* Recorded information:
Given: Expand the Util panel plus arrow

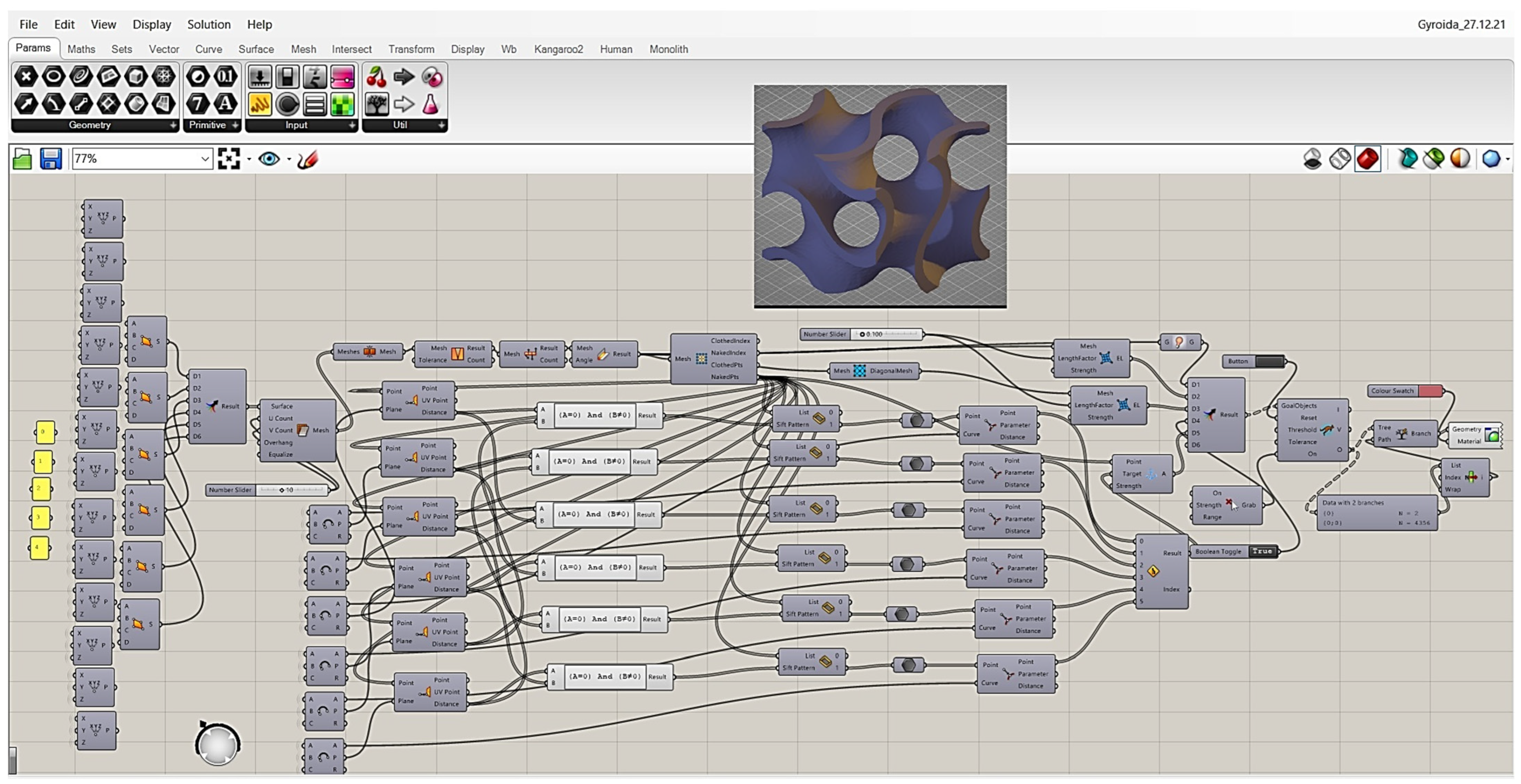Looking at the screenshot, I should [441, 125].
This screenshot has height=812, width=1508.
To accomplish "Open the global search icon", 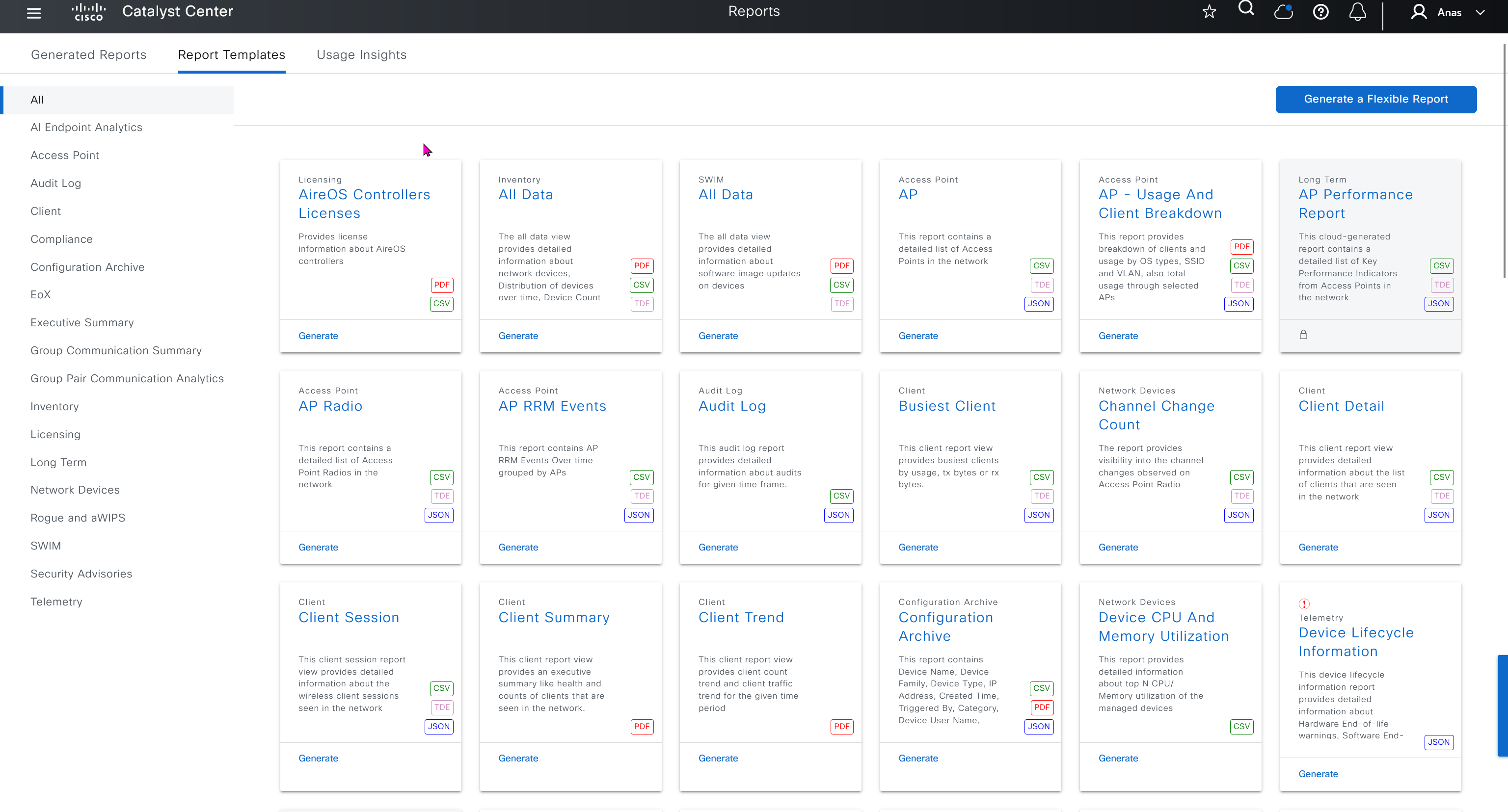I will point(1246,9).
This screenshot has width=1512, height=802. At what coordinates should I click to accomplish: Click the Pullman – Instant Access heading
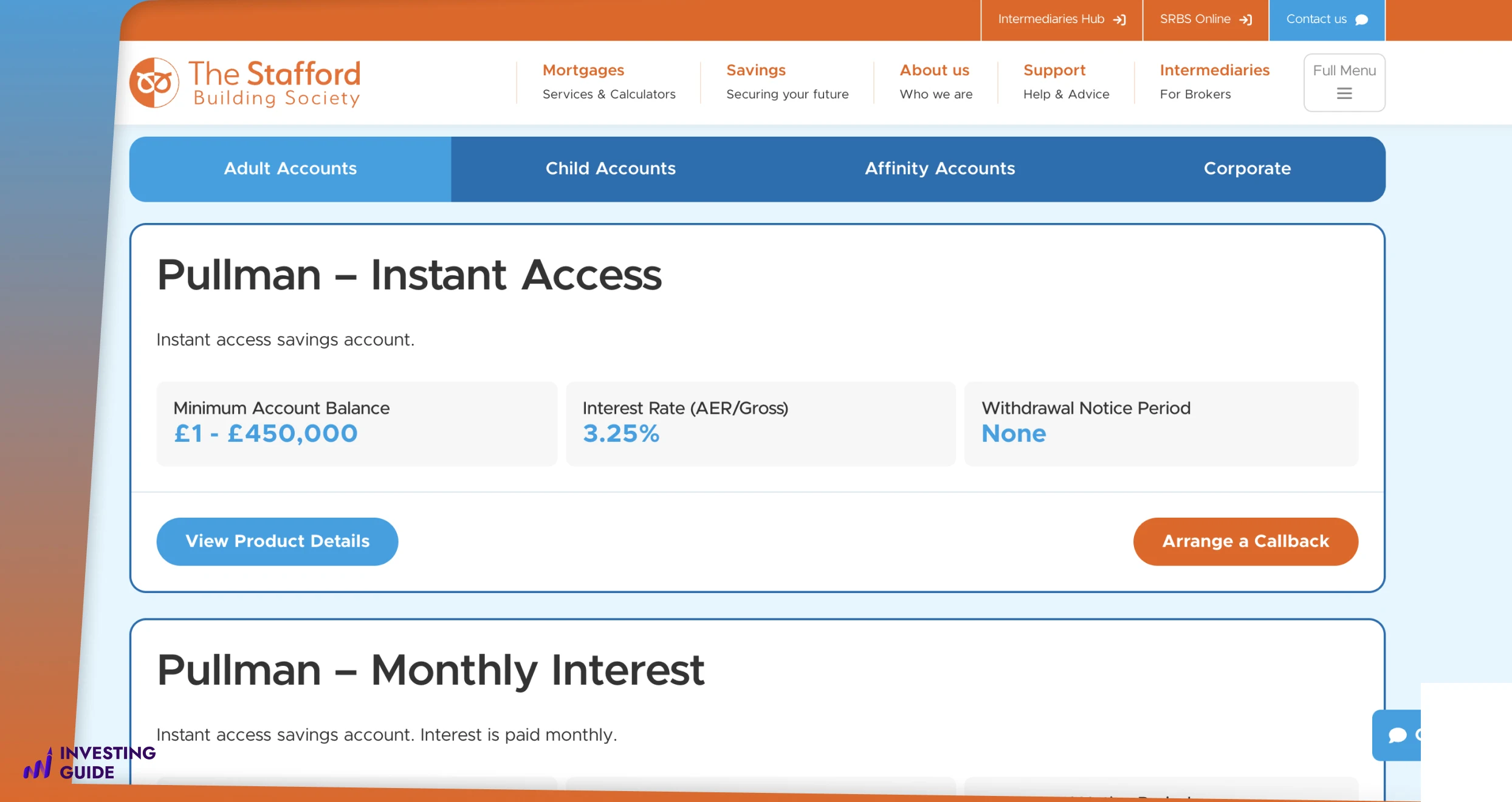409,275
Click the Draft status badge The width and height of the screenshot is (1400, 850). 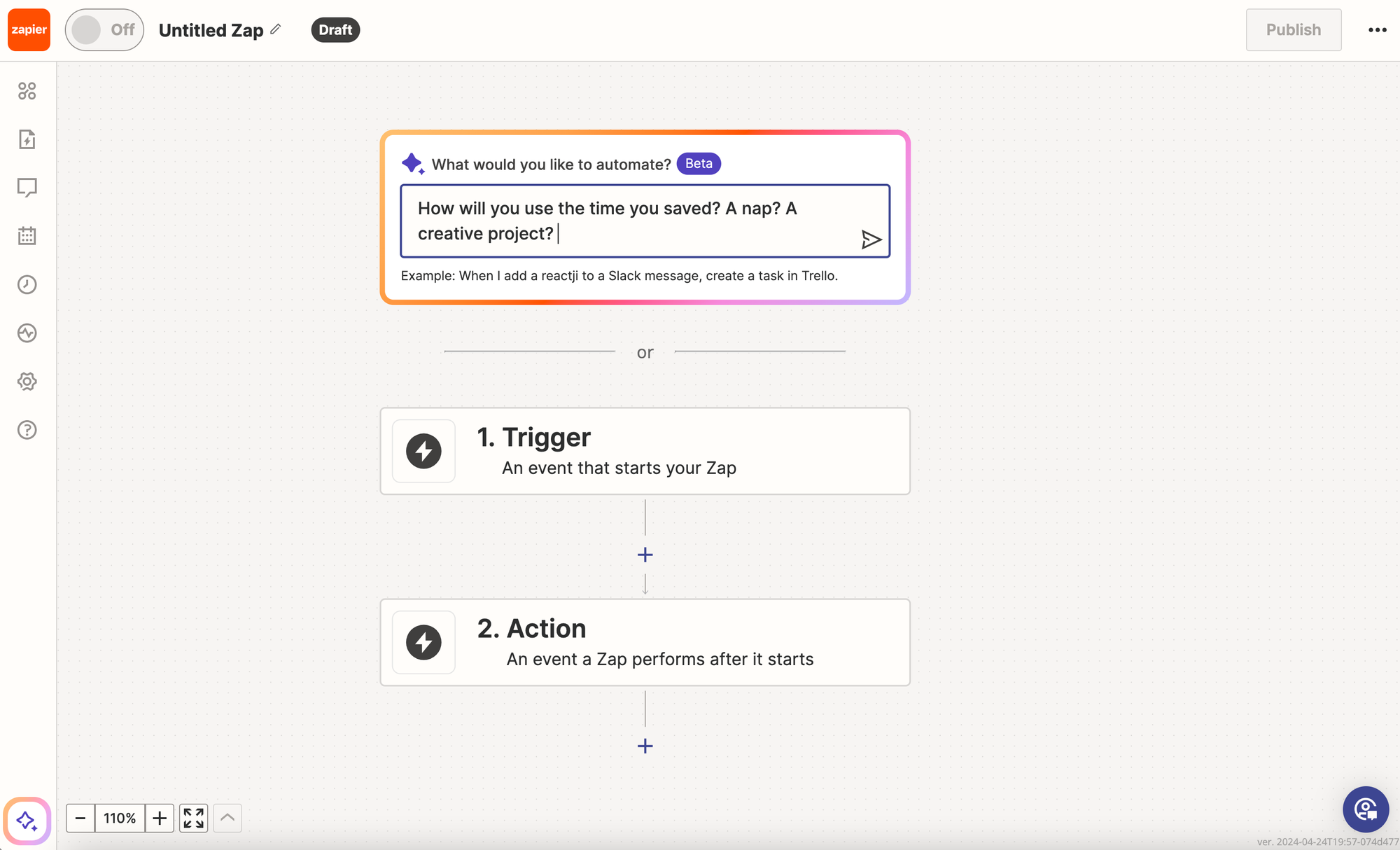click(335, 29)
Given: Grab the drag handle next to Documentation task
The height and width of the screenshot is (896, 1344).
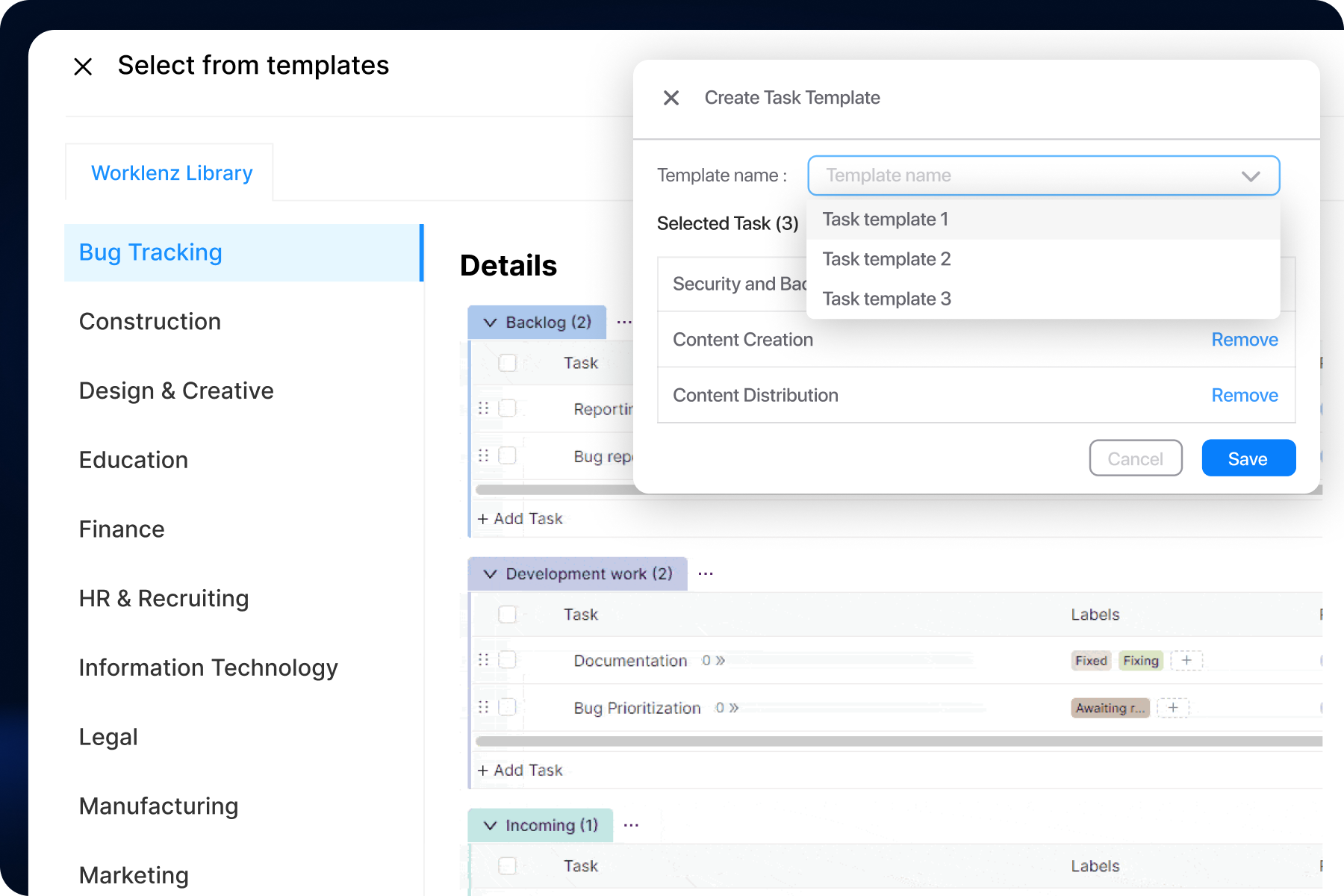Looking at the screenshot, I should point(484,660).
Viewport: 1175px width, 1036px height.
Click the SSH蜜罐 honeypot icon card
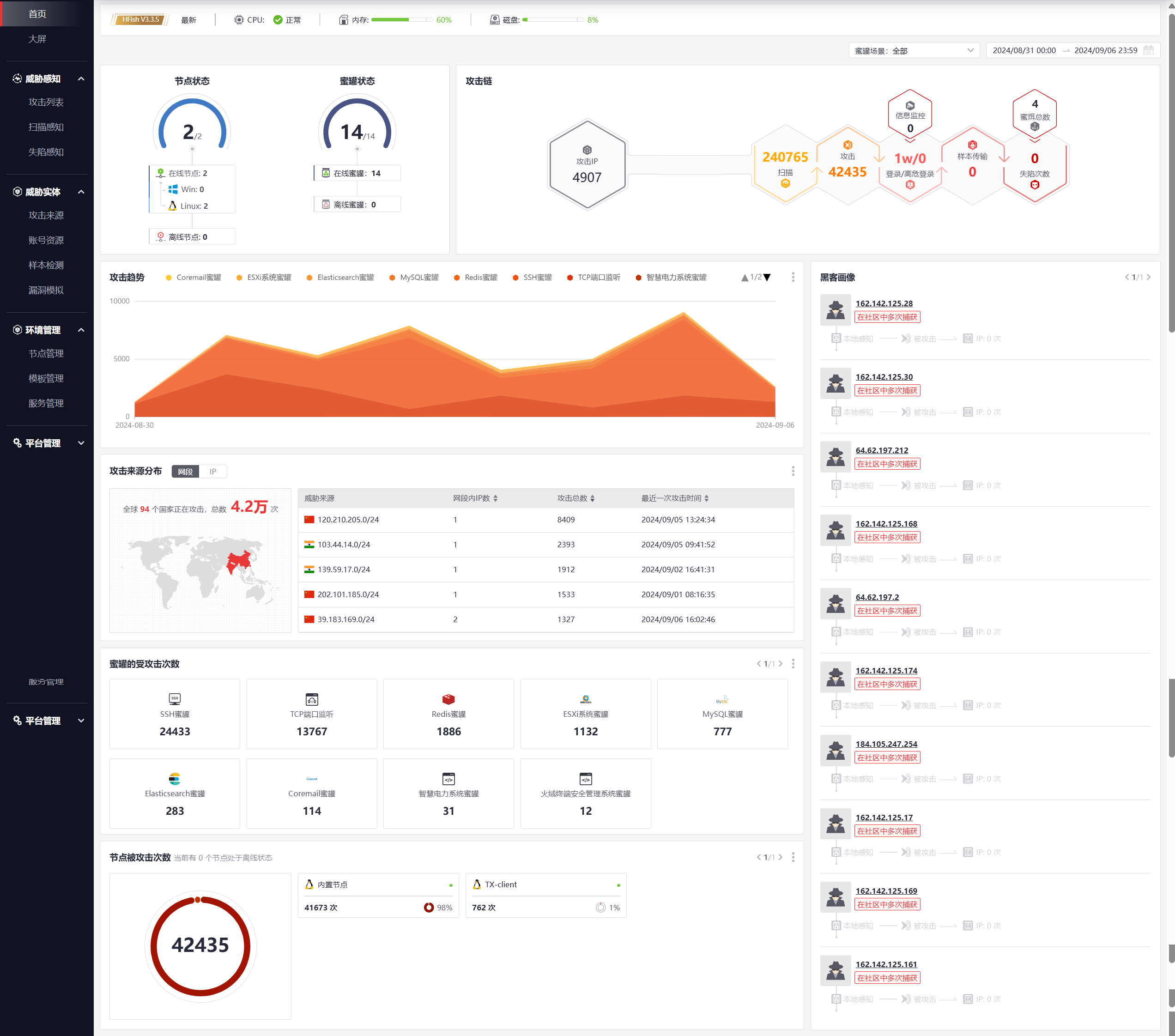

* Exercise:
The answer should consist only of the lines from the one with "Viewport: 1175px width, 1036px height." through the last line of the material above, copied exactly, with no pictures.

* Exercise result:
Viewport: 1175px width, 1036px height.
Click the SSH蜜罐 honeypot icon card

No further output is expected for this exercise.